It was a good shoot. The art director was lovely. She and I drove up to Muskoka together and spent the night there. We took a canoe out in the morning so I could get some shots from the water and ended up chatting for a solid hour. I meant to reach out to her and see if we could work together more regularly, but I got too busy with other assignments.
“Do you always carry a camera with you?” Percy asks.
“Kind of. I thought you might like some photos from this summer, before the baby comes.”
She tilts her head. “Like a maternity shoot?”
“Nothing as posed as that. Just some spontaneous stuff so you can remember this moment.” Selfishly, I’m much more comfortable with strangers when I’m photographing them.
She grins. “That’s so nice.

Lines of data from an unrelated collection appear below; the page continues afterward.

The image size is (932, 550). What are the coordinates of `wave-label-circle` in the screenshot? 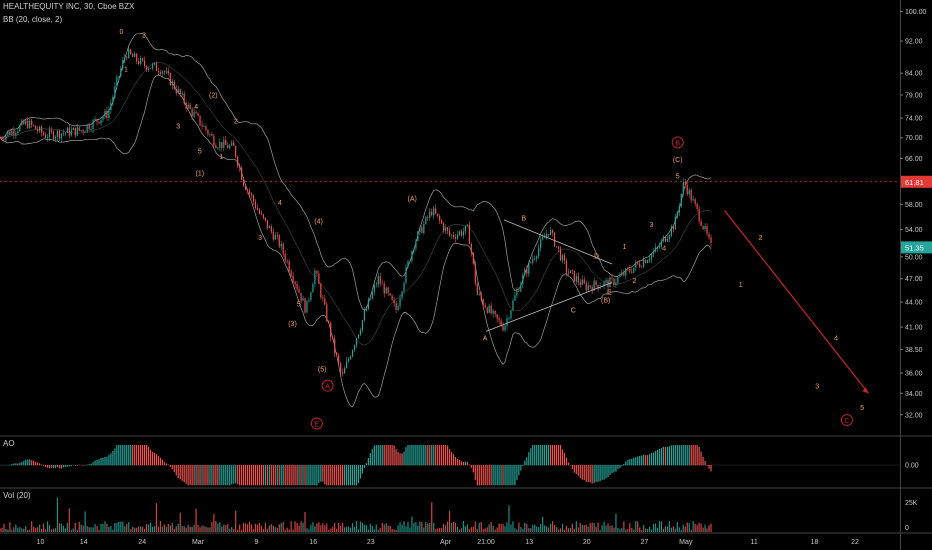 It's located at (328, 386). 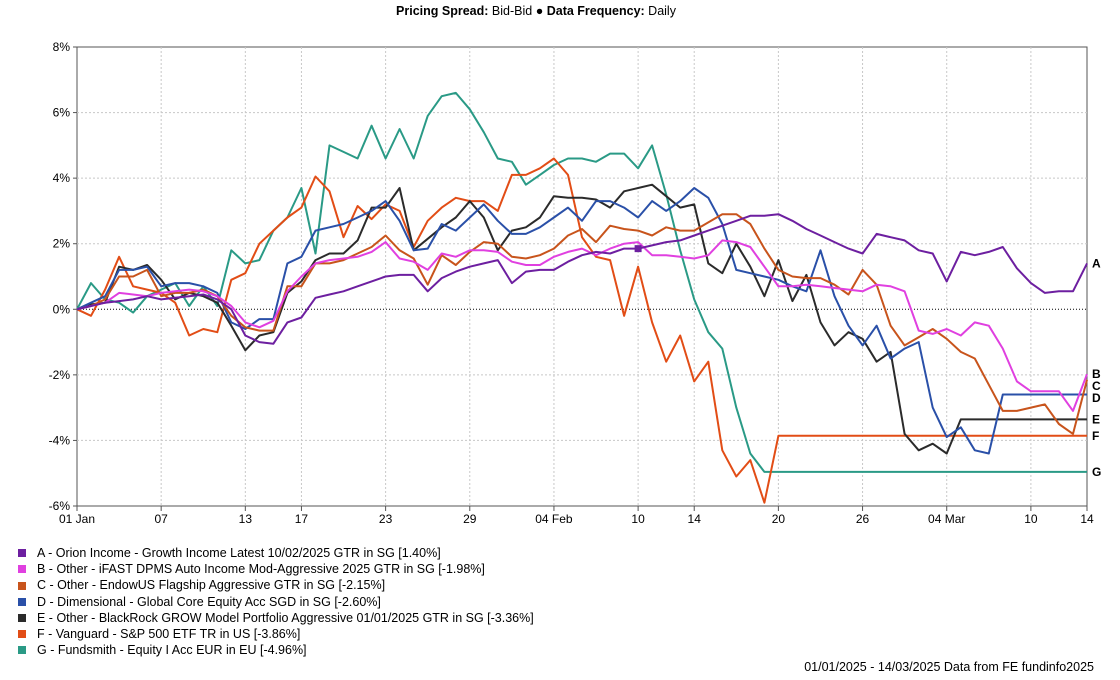 What do you see at coordinates (60, 375) in the screenshot?
I see `y-tick-label: -2%` at bounding box center [60, 375].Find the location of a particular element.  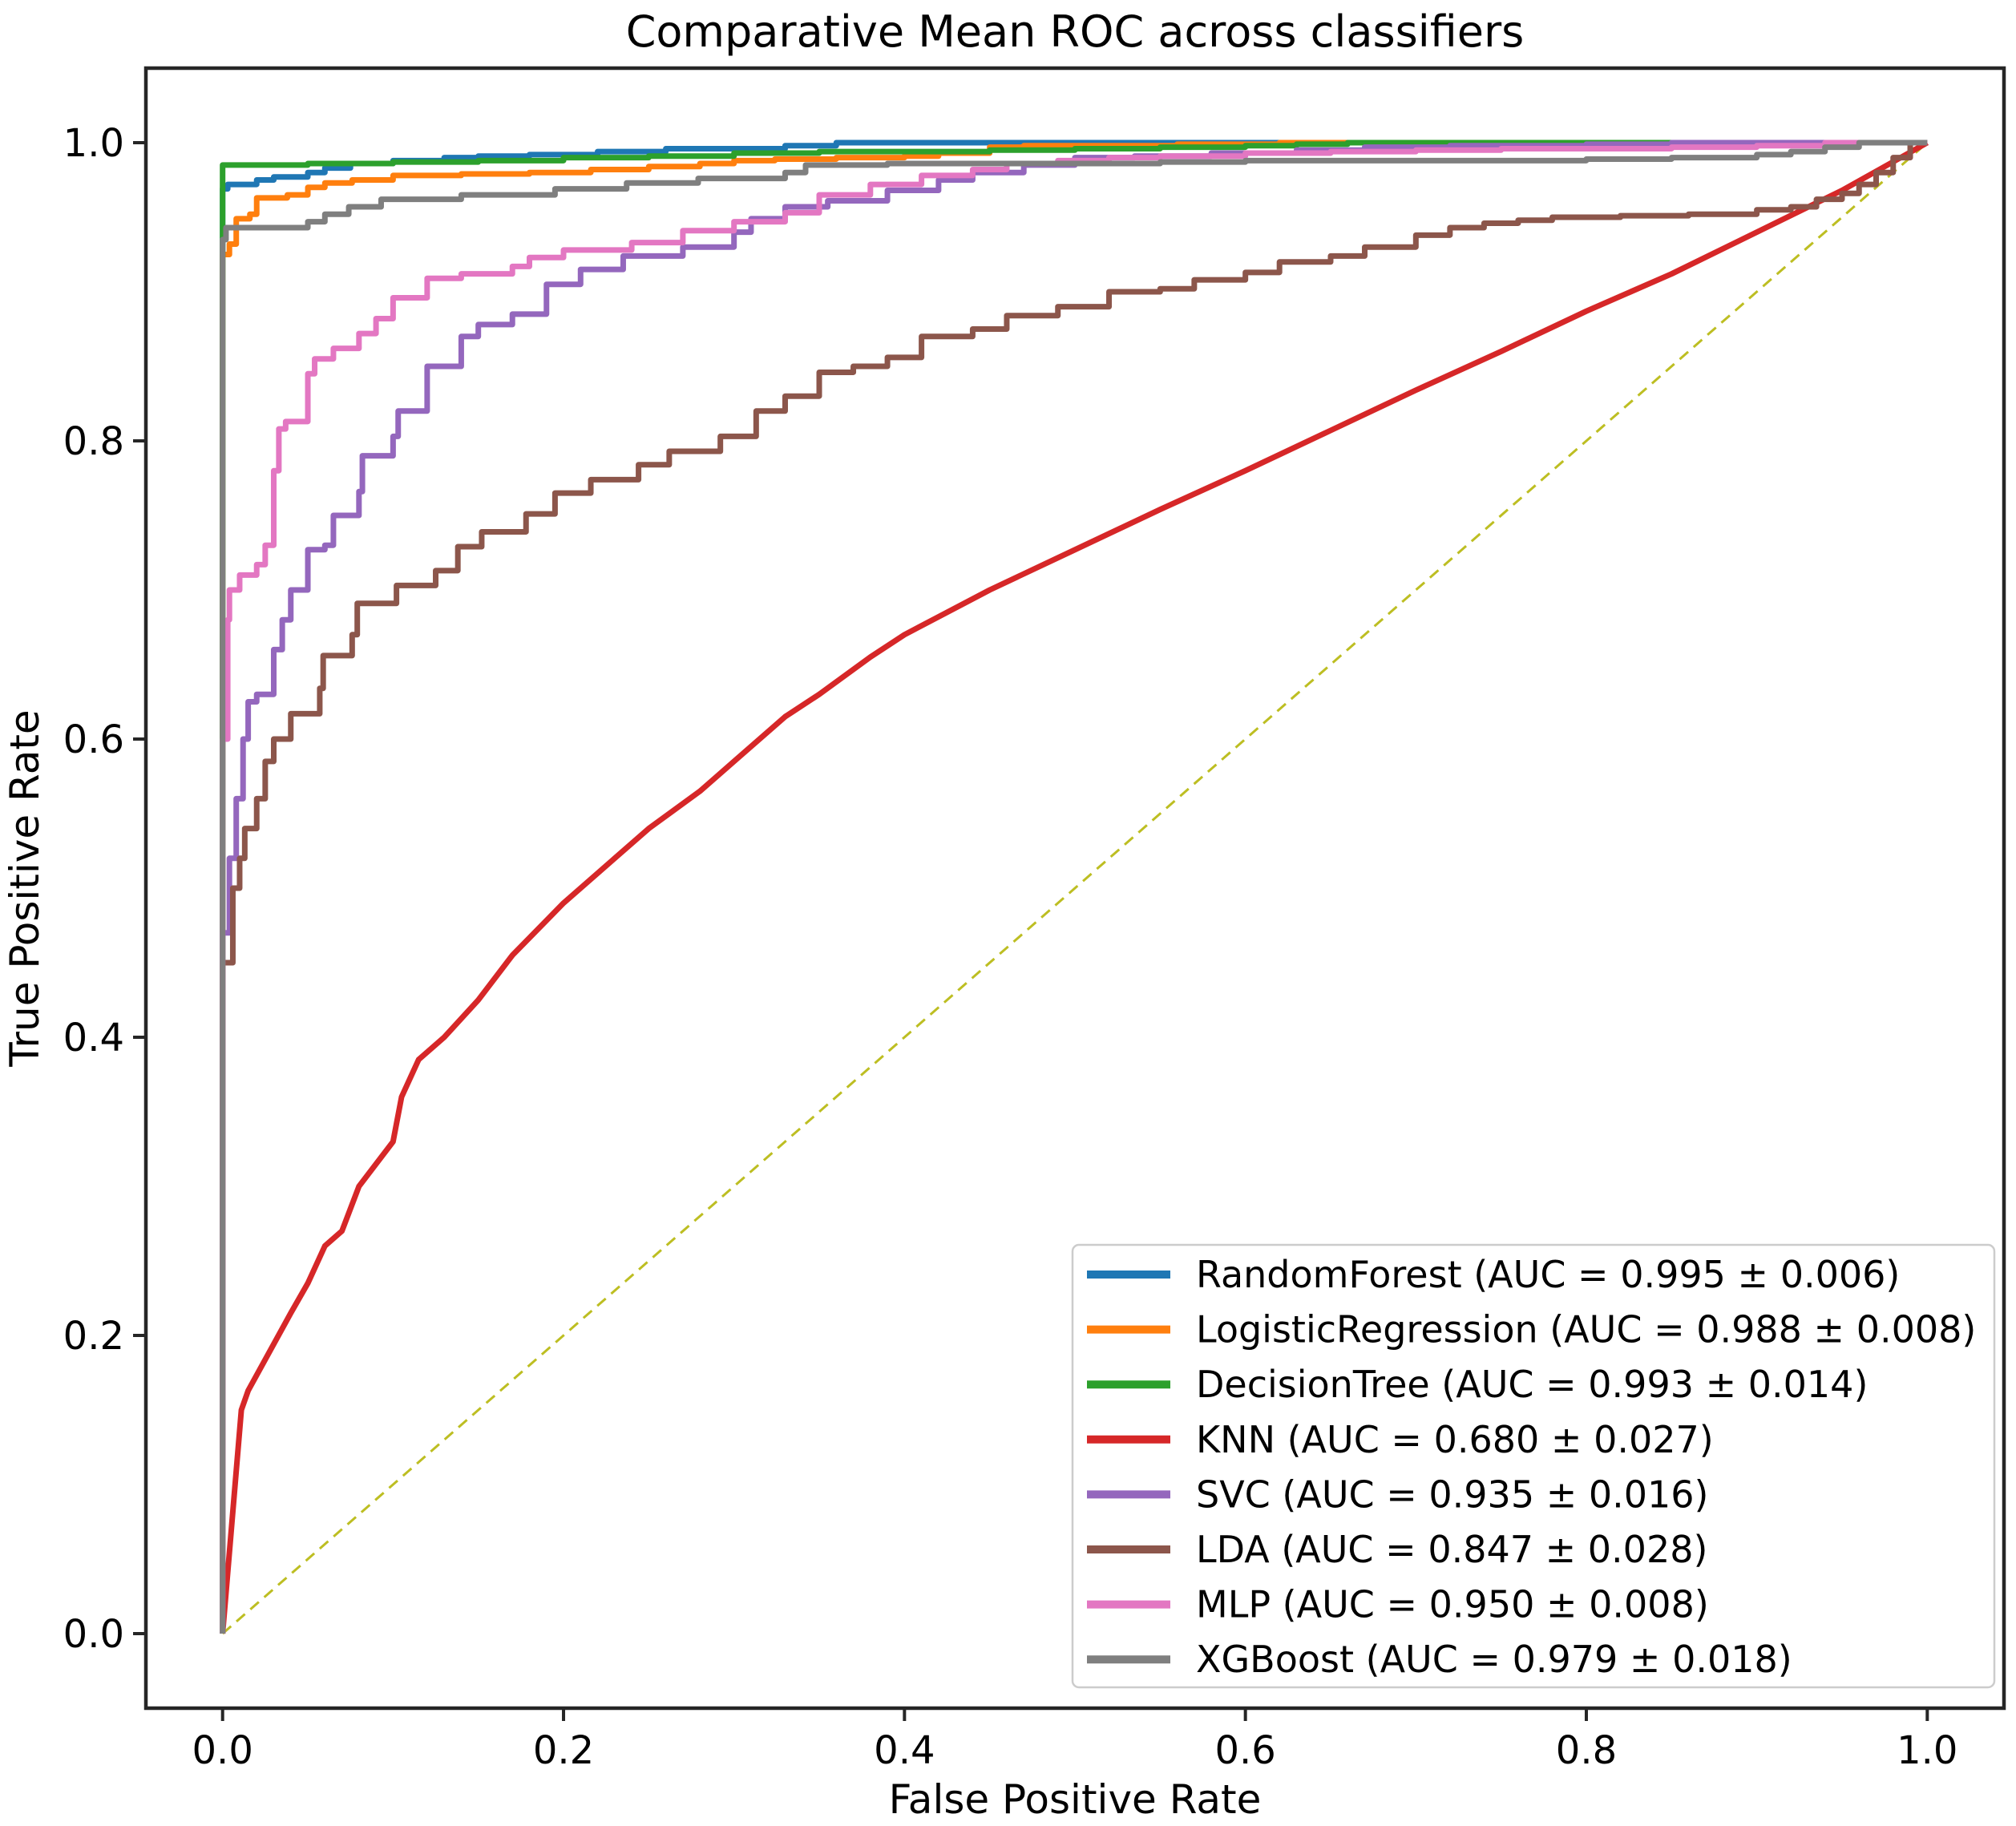

legend-item-random-forest: RandomForest (AUC = 0.995 ± 0.006) is located at coordinates (1494, 1274).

Although I’m not sure anyone needs images of me in a bathing suit while I’m six months pregnant.”
“You look beautiful,” I say honestly. Percy has doe eyes, a light smattering of freckles that kiss her nose and cheeks, and a sweet nose. Separately, each feature is cute, but they assemble to make something more intriguing.
“All right,” Percy says. “It would be nice to have some photos of this summer.” She blows out a breath. “Before things get real.”
I take the lens cap off my camera, slipping into photographer Alice mode.
“It’s an amazing thing that your body is doing,” I tell Percy, and she puts her hands on her stomach, smiling down at it.
“Or like something out of a horror movie.”
Click.
She glances at me, surprised. “You really are gorgeous,” I tell her, and she smiles again.
Click.
“Aha,” Percy says. “You sweet-talk your way into getting a decent shot.”
I laugh. “You got me, but I’m also telling the truth.”
I take a couple more shots as she grabs four mugs from the cupboard and fills them with coffee, then set my camera strap over my shoulder as Percy passes me two.
“Let’s go caffeinate the boys.”
Percy leads me out to the deck, and we both freeze at thesound of Charlie and Sam’s raised voices. I glance at Percy, and she quickly wipes the alarm from her face.
“Brothers,” she says. “They love each other, but they suck at communicating.”
“What are they fighting about?” I ask as I follow her down the steps off the deck and around to the side of the house.
She seems to debate her answer. “Their lack of construction skills, probably.”
I hear them before I see them.
“I don’t care if you don’t want to talk about it. You need to be prepared.” They sound so alike I can’t tell whether it’s Charlie or Sam speaking.
“Fuck off, Sam.”
So that clears that up.
I glance at Percy.
“Let’s go break this up,” she says.
Charlie spots us over Sam’s shoulder and he says something quietly.
“I’m not dropping this,” Sam replies.